## WHAT YOU SHOULD DO
Summarize the forum thread below in three sentences.

## READING PASSAGE
+-------+
# Head idea?



## xcliber (Jul 24, 2010)

I wanna begin making a fursuit. It doesn't seem like it would be too difficult. I figure I'll start with a partial and make it into a full later.

So anyway, I came up with an idea for making the head and wanted some opinions on it.

K'nex!
I could easily construct a plastic frame or skeleton out of K'nex. I could make a movable jaw and ears as well without difficulty. Then, just glue foam to the skeletal base until i get the desired shape. I intend to glue the K'nex pieces together at some point for stability too.

Any opinions or constructive criticism? What kind of problems might I run into? Do you think it will be too heavy? Or maybe too weak?


----------



## Willow (Jul 24, 2010)

To me using K'nex seems like it would make the head kinda bulky when putting foam on. I've never actually used K'nex though so I don't know if this is true or not.


----------



## Deo (Jul 24, 2010)

*DON'T DO IT.* *Weak, heavy, oddly shaped, glue fumes*, etc etc. 
Look here for materials and tutorials before starting.> http://www.livejournal.com/tools/memories.bml?user=fursuit


----------



## xcliber (Jul 24, 2010)

WillowWulf said:


> To me using K'nex seems like it would make the head kinda bulky when putting foam on. I've never actually used K'nex though so I don't know if this is true or not.





Deovacuus said:


> *DON'T DO IT.* *Weak, heavy, oddly shaped, glue fumes*, etc etc.
> Look here for materials and tutorials before starting.> http://www.livejournal.com/tools/memories.bml?user=fursuit



*Bulky/Oddly Shaped*: It's amazing what you can make with the right combination of pieces. I even have some rubber pieces that are very flexible and could be used to conform it to my head.

*Heavy*: I'm  more worried about discomfort of plastic pressure points all over my  head, which is easily rectified by a layer of padded material on the inside to cushion it. I'm not saying I want to sculpt the entire head out of the K'nex. I  just want a basic skeletal internal structure to glue foam to.

*Weak/Glue Fumes*: The plastic pieces can easily be held together by ordinary super glue. A single drop at each major connection point will be enough to bond the plastic together. And only AFTER I've snapped all the pieces together and removed it from my head will I begin to glue them together. Will fumes from super glue remain potent enough to pose health risks after it's had ample time to set, dry, and air out?
+-------+
## ENTRIES PROVIDED
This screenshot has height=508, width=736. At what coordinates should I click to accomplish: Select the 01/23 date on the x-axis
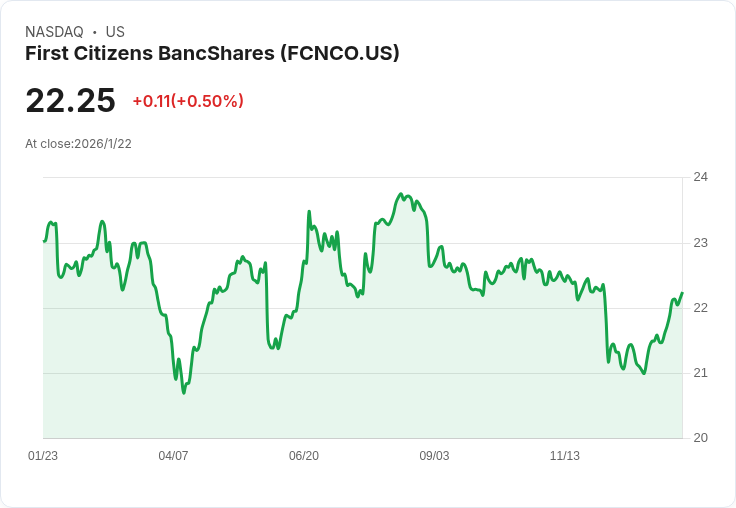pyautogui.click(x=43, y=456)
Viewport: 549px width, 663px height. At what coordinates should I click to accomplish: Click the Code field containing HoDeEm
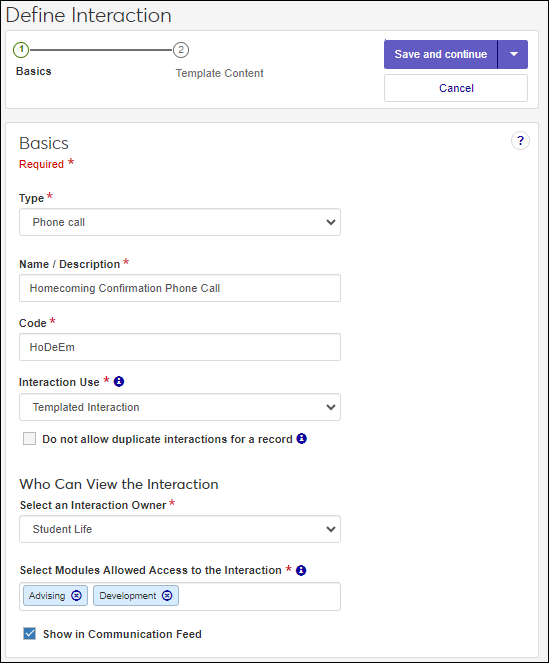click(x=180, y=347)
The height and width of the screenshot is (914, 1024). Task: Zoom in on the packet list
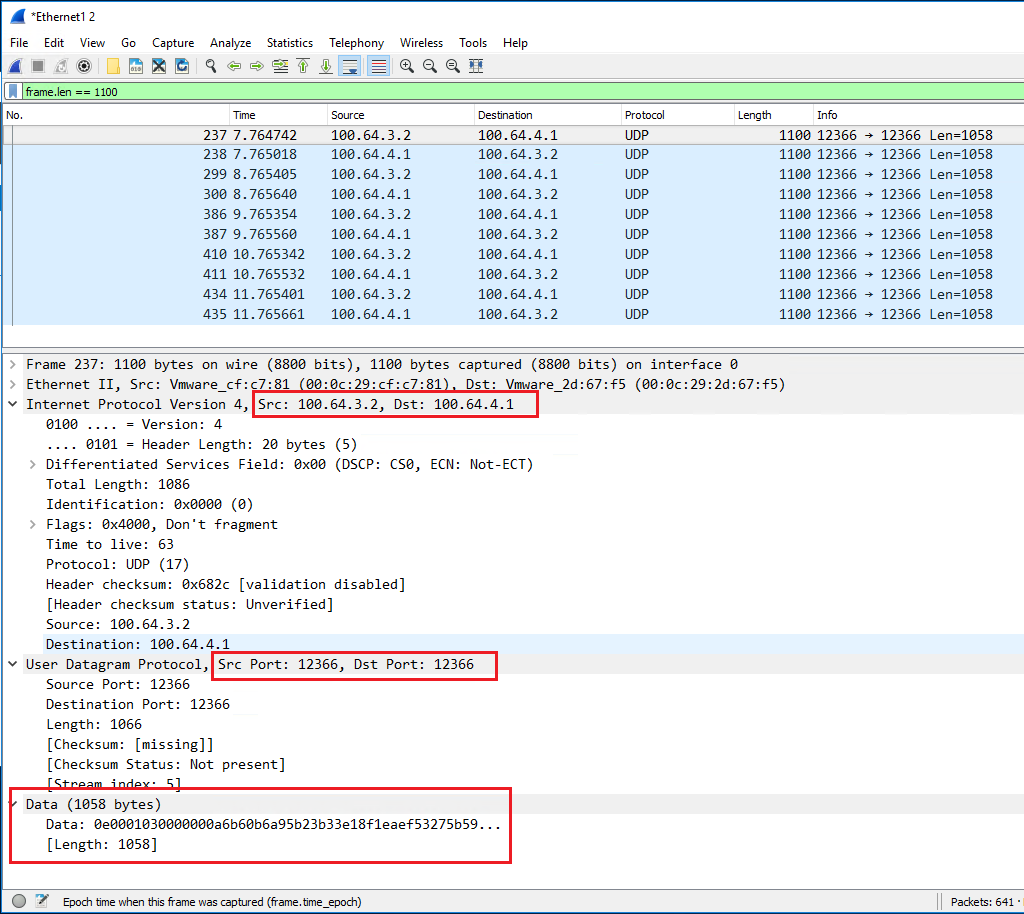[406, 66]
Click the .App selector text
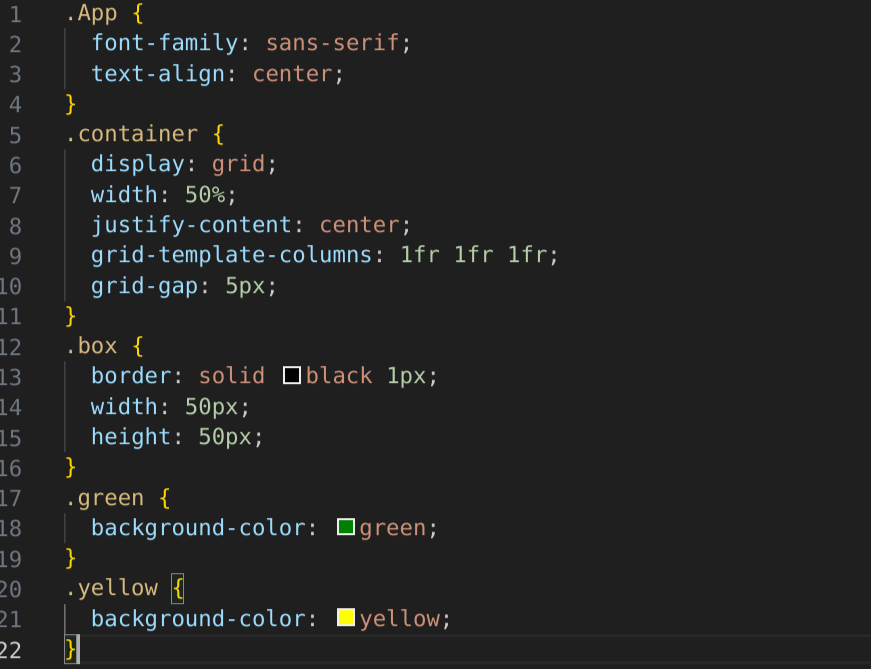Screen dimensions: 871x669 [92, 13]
+-------+
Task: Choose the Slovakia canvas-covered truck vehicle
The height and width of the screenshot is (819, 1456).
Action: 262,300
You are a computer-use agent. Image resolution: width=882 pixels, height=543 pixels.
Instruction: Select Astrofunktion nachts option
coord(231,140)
+-------+
## THE OUTPUT
A forum poster who wants to start making a fursuit proposes building a plastic frame for the head out of K'nex, with a movable jaw and ears, and then gluing foam onto it until it has the desired shape. One reply suggests that K'nex might make the head bulky, and another strongly advises against the idea because it would be weak, heavy, oddly shaped, and involve glue fumes, and links to a page of materials and tutorials. The original poster responds that the right pieces, including flexible rubber ones, could conform to the head, that padding would cushion plastic pressure points, and that super glue would be applied to major connection points only after assembly, and then asks whether super glue fumes still pose health risks once the glue has set and aired out.